# Work to be completed
Identify, in the records below, every line where the string "Open" appears, and copy each such line.

# Exercise input
..........

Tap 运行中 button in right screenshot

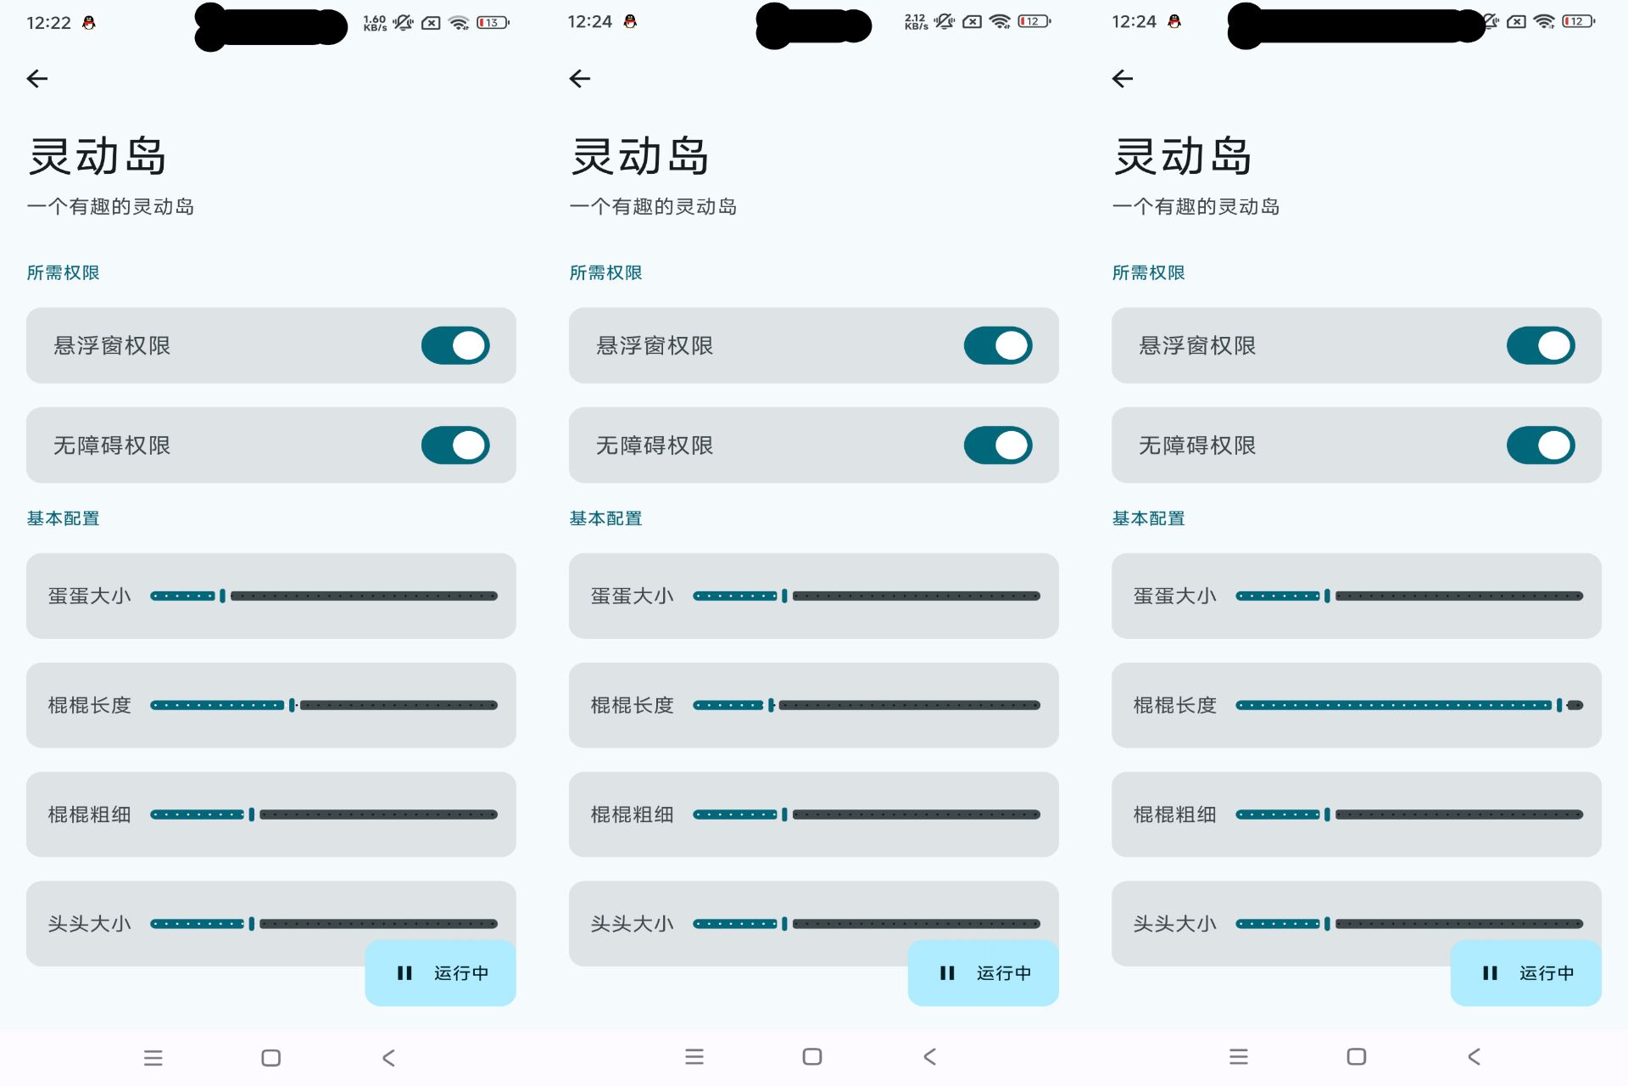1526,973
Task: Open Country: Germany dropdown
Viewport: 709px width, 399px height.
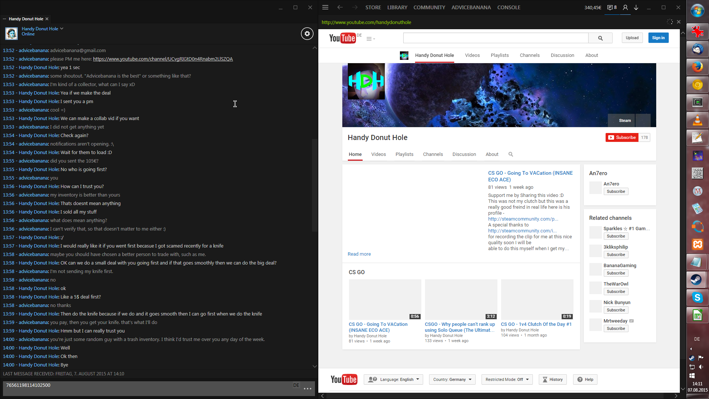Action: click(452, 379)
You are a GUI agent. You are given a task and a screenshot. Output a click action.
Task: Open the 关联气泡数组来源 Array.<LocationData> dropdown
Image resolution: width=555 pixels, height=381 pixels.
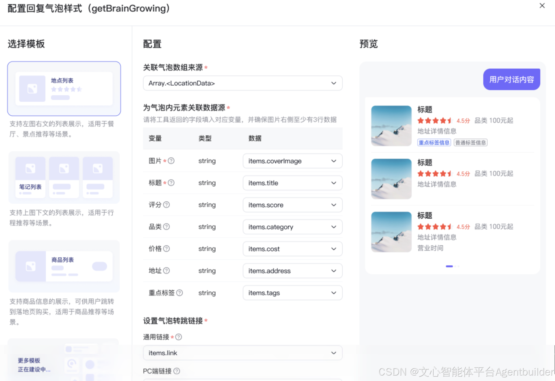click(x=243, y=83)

..........

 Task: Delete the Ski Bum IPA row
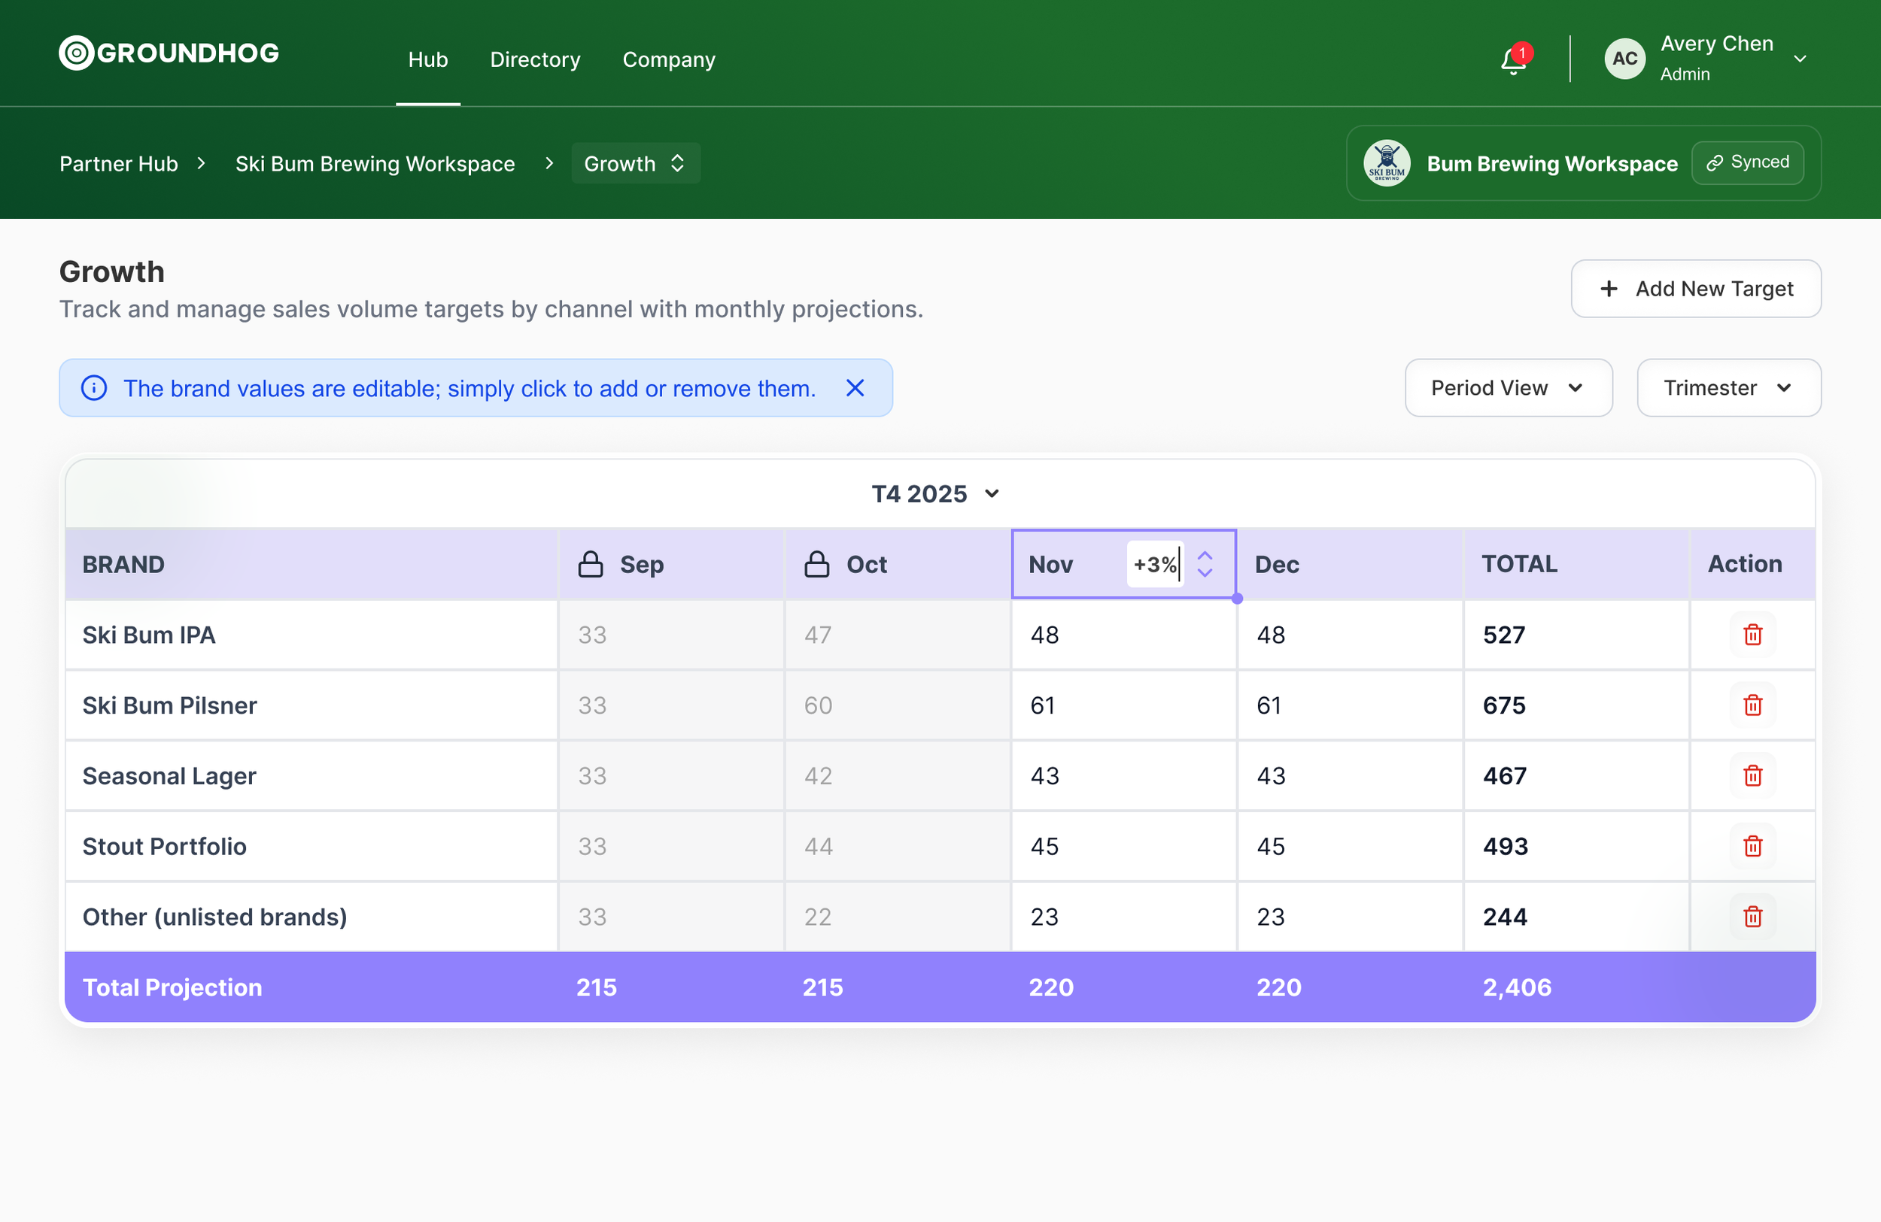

..........

# Answer to this exercise
Task: Open Country: Germany dropdown
Task: Open the 关联气泡数组来源 Array.<LocationData> dropdown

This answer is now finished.